Houston – In the chaotic aftermath of Hurricane Harvey, Principal Jonathan Trinh feared the worst for his Houston high school.

He took in a hundred new pupils displaced by the storm, his students’ overwhelmingly low-income families were struggling with lost jobs and other distractions, and Trinh worried this would be the year that test scores sank enough to make his Wisdom High School a target for state intervention.

But when the scores came out recently, there was only celebration. Wisdom and other Houston schools with some of the largest populations of at-risk students defied expectations and showed improvement in state scores – a feat attributed to perseverance in the face of adversity, and changes to the state accountability ratings that put more emphasis on progress.

Trinh gives credit to the resilience of the school community. He has lived in Houston since arriving as a Vietnamese refugee in 1978, and his immigrant background is a bond he shares with the large majority of the school’s students.

“Our teachers, our students – somehow they made it work,” Trinh said. “A lot of us endure so much.”

Lorena Alaniz, an 18-year-old senior at Wisdom, maintained a 3.5 GPA despite having to work part-time to help her family rebuild their flooded home.

“Some days I would wake up in the morning and tell myself, ‘I want to drop out. I want to just leave. But I can’t,’” Alaniz said as she sat in her school’s cafeteria. “I know I can and I have to keep going for myself, for my family. So I chose not to give up.”

As the Carolinas are now experiencing in the aftermath of Hurricane Florence, the storm that hit Houston was hugely disruptive for schools. The Category 4 hurricane that hit in August 2017 caused an estimated $125 billion in damage and closed Houston-area schools for weeks on end. About 10 percent of students in Houston schools were displaced by the storm, state records show.
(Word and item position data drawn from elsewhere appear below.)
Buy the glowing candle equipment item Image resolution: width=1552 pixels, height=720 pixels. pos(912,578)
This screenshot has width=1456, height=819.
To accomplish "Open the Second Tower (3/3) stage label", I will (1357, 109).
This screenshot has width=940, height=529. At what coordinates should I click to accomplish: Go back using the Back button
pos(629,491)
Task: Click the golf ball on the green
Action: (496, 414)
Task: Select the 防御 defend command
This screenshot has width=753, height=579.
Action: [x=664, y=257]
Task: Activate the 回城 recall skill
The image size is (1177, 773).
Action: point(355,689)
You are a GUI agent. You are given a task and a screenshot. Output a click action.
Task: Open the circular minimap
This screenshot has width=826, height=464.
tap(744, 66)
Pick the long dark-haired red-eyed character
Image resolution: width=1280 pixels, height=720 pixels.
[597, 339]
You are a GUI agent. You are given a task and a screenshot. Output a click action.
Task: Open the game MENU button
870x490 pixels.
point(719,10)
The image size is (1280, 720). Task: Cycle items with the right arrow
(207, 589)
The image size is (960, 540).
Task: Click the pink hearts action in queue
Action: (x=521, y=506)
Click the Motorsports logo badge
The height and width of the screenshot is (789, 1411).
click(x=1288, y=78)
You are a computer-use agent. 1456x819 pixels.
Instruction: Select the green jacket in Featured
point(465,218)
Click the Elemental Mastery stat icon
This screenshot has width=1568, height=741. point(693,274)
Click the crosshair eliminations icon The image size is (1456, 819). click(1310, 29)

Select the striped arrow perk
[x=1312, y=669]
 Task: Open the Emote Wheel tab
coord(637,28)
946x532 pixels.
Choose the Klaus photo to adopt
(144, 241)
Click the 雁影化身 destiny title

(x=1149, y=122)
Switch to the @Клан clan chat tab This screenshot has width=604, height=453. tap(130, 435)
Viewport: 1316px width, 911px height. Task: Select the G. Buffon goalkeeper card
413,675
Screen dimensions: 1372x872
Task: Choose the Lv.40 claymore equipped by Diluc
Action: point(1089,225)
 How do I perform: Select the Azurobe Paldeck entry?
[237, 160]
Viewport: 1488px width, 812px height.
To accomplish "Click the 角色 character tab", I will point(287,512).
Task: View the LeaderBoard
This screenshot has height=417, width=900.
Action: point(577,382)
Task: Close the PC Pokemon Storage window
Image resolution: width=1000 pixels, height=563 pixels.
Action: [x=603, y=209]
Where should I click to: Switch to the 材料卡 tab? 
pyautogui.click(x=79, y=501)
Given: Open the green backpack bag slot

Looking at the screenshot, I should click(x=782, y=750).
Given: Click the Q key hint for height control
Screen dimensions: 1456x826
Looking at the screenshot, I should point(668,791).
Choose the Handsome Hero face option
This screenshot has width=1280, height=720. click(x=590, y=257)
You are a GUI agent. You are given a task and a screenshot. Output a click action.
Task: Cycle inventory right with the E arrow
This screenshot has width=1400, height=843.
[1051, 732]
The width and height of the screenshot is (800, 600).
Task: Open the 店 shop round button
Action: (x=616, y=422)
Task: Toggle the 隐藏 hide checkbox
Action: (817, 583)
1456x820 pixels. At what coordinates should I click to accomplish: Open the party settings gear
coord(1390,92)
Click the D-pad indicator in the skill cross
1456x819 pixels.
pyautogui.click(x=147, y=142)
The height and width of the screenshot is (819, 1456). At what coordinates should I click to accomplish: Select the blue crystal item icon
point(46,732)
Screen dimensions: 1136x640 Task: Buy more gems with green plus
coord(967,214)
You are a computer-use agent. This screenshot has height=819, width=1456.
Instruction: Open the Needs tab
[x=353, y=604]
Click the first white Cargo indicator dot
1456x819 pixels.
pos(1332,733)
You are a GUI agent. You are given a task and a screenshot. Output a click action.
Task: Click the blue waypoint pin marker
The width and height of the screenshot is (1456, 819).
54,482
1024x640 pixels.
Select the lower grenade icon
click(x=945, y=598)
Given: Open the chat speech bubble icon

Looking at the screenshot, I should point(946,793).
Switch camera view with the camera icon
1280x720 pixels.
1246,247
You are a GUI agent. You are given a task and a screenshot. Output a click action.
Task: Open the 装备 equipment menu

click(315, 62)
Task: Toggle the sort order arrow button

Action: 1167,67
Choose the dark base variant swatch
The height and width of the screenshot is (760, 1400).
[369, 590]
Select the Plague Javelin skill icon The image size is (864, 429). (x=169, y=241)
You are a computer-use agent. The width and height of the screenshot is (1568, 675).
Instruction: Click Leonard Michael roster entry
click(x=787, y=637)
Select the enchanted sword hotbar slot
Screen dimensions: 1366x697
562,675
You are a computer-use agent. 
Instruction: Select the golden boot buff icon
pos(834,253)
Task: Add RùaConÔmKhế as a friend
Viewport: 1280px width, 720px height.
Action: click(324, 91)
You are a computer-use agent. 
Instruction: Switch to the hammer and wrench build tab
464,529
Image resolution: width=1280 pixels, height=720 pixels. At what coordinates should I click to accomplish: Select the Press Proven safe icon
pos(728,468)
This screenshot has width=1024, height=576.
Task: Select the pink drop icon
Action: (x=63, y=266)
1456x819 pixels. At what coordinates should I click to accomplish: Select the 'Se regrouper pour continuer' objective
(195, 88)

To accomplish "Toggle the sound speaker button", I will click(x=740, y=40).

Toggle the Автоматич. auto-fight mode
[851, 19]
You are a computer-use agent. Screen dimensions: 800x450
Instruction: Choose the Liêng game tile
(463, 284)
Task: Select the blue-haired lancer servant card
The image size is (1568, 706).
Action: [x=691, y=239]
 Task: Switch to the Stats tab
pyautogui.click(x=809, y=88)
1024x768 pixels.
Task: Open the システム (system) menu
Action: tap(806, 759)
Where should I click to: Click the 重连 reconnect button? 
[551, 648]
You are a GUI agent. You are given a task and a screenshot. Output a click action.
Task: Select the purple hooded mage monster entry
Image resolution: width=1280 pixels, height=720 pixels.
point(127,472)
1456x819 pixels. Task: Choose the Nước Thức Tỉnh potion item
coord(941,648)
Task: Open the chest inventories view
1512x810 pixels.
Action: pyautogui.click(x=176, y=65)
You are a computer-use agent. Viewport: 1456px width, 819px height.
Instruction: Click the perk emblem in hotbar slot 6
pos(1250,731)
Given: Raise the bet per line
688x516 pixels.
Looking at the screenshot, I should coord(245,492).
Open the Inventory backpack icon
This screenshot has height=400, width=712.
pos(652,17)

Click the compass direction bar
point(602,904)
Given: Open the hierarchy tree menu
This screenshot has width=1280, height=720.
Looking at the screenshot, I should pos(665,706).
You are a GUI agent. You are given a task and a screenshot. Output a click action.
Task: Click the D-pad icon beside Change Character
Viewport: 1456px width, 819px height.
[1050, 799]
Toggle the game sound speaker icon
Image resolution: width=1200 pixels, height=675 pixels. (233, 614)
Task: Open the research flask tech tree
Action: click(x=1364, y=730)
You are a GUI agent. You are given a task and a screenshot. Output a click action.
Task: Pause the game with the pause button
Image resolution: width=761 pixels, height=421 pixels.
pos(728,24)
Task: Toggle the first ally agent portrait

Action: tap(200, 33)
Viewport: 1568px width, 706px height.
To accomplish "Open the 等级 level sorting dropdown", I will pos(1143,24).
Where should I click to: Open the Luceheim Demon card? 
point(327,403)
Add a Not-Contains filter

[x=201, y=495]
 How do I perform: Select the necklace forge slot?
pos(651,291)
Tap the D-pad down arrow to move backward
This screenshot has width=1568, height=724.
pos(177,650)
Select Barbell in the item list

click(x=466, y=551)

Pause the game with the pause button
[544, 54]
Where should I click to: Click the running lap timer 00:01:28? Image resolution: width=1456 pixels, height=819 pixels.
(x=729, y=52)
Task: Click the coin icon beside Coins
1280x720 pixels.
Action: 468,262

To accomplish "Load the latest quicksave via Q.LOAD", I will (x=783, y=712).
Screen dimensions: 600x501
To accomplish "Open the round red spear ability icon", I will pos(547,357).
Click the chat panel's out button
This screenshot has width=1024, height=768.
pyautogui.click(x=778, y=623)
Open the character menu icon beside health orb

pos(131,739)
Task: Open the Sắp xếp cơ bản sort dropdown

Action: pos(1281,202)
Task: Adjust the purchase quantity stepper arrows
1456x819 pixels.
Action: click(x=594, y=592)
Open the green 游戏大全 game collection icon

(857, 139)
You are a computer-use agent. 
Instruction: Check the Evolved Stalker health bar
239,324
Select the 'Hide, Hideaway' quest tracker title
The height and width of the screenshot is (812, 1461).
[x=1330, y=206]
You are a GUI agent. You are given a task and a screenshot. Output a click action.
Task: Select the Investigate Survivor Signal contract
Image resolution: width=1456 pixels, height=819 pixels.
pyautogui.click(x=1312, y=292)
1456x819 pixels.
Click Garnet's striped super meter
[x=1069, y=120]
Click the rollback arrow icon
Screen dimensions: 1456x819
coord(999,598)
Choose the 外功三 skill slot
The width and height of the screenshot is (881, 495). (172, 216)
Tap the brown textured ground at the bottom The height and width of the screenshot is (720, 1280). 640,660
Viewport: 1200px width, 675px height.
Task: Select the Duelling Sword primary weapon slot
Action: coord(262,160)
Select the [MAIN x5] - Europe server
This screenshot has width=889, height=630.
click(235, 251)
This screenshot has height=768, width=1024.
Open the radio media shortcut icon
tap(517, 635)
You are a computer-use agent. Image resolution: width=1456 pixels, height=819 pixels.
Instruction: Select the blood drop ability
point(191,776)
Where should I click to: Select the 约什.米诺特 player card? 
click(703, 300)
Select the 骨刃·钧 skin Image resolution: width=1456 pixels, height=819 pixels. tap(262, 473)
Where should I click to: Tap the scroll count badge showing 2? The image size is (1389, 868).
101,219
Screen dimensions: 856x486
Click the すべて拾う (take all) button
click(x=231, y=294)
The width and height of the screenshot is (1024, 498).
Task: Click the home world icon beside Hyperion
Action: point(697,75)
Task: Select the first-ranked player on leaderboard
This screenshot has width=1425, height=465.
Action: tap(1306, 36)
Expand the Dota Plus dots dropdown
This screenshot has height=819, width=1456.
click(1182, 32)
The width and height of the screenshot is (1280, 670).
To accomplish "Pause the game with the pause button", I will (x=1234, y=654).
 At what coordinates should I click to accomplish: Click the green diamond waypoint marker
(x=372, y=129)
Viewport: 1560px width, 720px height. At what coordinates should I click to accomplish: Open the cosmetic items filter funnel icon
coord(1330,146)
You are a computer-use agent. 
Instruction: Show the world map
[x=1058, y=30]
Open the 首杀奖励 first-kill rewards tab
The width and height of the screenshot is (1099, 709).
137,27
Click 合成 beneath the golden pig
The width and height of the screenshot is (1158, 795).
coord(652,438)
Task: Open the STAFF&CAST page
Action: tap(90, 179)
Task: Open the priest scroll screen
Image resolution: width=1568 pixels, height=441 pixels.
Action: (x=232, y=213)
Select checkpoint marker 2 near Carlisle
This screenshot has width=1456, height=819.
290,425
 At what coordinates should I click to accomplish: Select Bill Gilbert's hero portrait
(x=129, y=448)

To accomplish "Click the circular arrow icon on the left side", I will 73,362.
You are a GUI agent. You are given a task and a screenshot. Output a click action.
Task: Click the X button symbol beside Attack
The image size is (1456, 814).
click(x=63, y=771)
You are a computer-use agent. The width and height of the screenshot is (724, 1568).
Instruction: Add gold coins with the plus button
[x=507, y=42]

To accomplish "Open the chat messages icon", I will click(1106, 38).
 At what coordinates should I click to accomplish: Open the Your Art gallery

For Houston school leaders, there was extra motivation in the decision by Texas officials not to excuse all schools in the Houston Independent School District from state testing ramifications. A third of the district’s 281 campuses, including Wisdom, were not eligible for a state waiver, which was determined by the number of teachers and students displaced, school closure days or physical damage to the buildings.